L’article 7 des arrêtés royaux du 18 avril 2017 et du 18 juin 2017 contient d’autres précisions concernant l’estimation de marchés publics plus spécifiques (accords-cadres, systèmes d’acquisition dynamique, partenariats d’innovation, marchés de travaux, marchés de fournitures ou de services présentant un caractère de régularité, etc.).

L’estimation du montant du marché doit-elle être portée à la connaissance des soumissionnaires potentiels ?

Le 24 avril 2020, le Port de Bruxelles a attribué un marché public portant sur un accord-cadre de travaux pour le remplacement de châssis.
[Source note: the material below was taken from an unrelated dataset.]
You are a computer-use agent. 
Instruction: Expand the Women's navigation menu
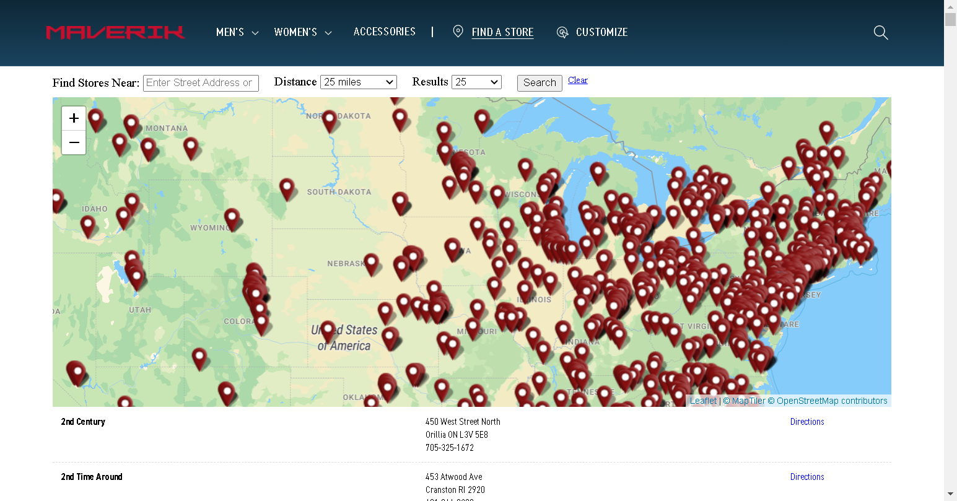[302, 32]
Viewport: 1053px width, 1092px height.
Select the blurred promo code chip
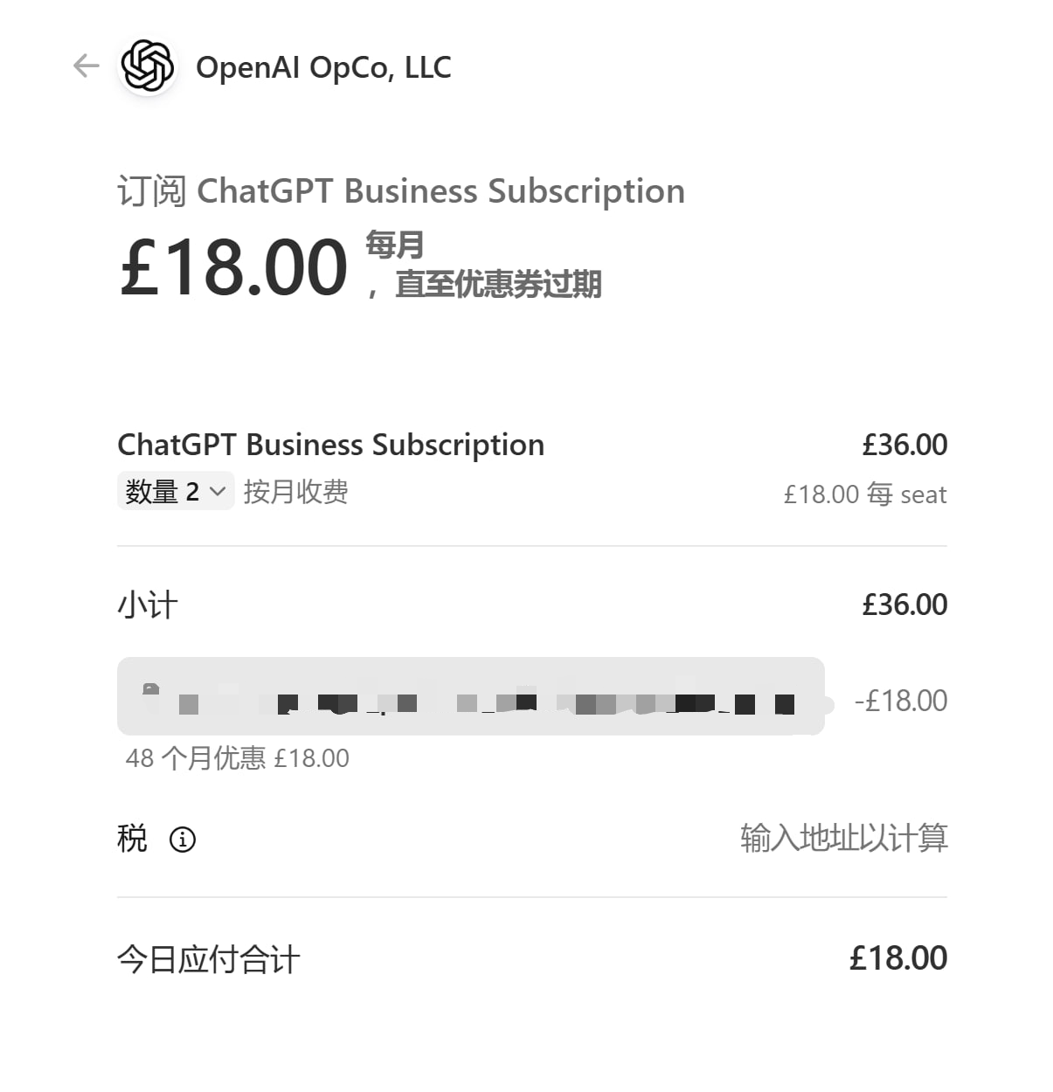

Ce marché est passé dans les secteurs spéciaux (activités portuaires) et la procédure suivie est celle de la procédure négociée avec mise en concurrence préalable.

Par une requête introduite le 28 mai 2020, un soumissionnaire dont l’offre n’a pas été choisie a saisi le Conseil d’Etat d’une demande en suspension d’extrême urgence afin d’obtenir la suspension de l’exécution de la décision d’attribution du 24 avril 2020. Parmi les moyens invoqués, le requérant a critiqué le fait que le cahier spécial des charges ne contenait aucune précision relative au montant global de l’accord-cadre en cause.

Aux termes de son arrêt n° 248.043 du 13 juillet 2020, le Conseil d’Etat a tout d’abord observé que le requérant n’indiquait pas la disposition légale ou réglementaire qui imposerait, pour un marché soumis à la publicité belge passé par procédure négociée dans les secteurs spéciaux, de communiquer le budget total alloué à l’accord-cadre en cause.

S’agissant de l’obligation d’estimer le montant du marché, le Conseil d’Etat a, en outre, rappelé que les articles 6 et 7 de l’arrêté royal du 18 juin 2017 « obligent uniquement l’entité adjudicatrice à estimer le montant total du marché lors du lancement de la procédure, pas à communiquer cette information aux soumissionnaires potentiels ».

A l’instar des autres moyens soulevés par le requérant, le moyen critiquant l’absence de précision quant au montant global de l’accord-cadre a dès lors été déclaré non sérieux par le Conseil d’Etat de sorte que la demande de suspension d’extrême urgence a été rejetée.

Cet arrêt permet ainsi d’apporter une précision importante quant à l’obligation d’estimation du montant d’un marché public : si le pouvoir adjudicateur a l’obligation d’estimer le montant du marché au plus tard au moment de l’envoi de l’avis de marché ou au moment d’engager la procédure de passation du marché, il n’est toutefois pas tenu de communiquer cette information aux candidats et soumissionnaires potentiels. L’estimation du montant du marché doit dès lors ressortir du dossier administratif mais rien n’oblige cependant le pouvoir adjudicateur à faire apparaître cette information dans les documents du marché.